Before the shape of our doctrine came a command to take and eat as the first Eucharists were offered in Remembrance before the books of the Bible were chosen and the Nicene Creed was written.  In that Feast is offered the form, function, and hope of the Church.  The Church, existing before humanity even realized it, offers the hope of partaking in the more that is of God.  So we pray for more.

We exist to pray.

The Sub-dean's Stall

While kickboxing classes may end, fad spiritual practices may fall out of favor, and we may fail in our own private devotions; the Church will continue until our Lord descends upon us once again.  And no matter how far we may travel from the community of the faithful, unlike any human institution, our baptisms guarantee us a place at that great table where we feast with our Lord both here on earth and in the life to come.  The Church is our home, the Church is our true family, and it is through the Church that we commune with that which is, which was, and that which is to come.

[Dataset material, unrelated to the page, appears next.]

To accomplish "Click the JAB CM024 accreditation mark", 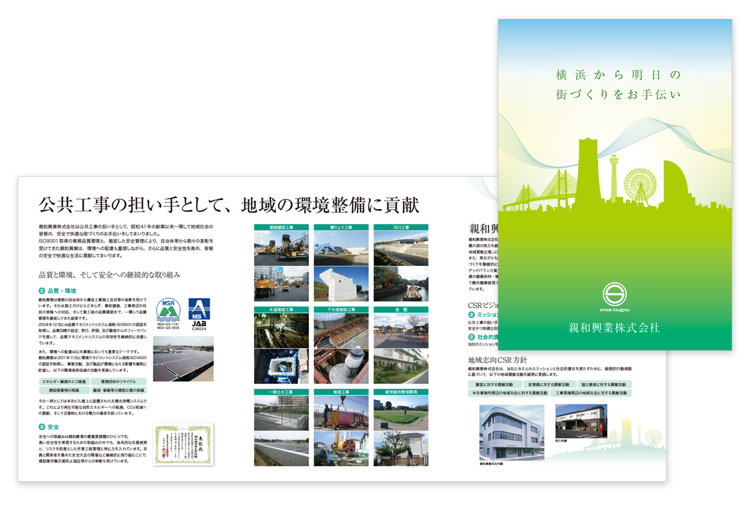I will (199, 312).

The Young Curmudgeon Priest

At church, we meet in the greatest mystery of all.  The mystery that can love me, a sinner, in the midst of my sin, my self-righteousness, my selfishness, my overall jerkiness.  The mystery that didn’t excuse my bad behavior, that helped me feel it, own it, repent, and forgive myself.  The mystery that held me in the palm of its hand during my father’s death, the mystery that brings grace to those in the midst of great suffering.  It is the mystery of catholic, universal love in the name of Christ.  That is why we need church, not to solve our problems, make us better people, teach us values, or give us answers, but to give us a space and a place to live with the mystery.   In the liturgy, I hear it, I feel it, I smell it, I eat it, I drink it, I bask in it, I love it.  I meet others, also imperfect, also beautiful, also beloved children of God, and I learn to love them, too. At church, the mystery of the grace of God in Christ loves me back.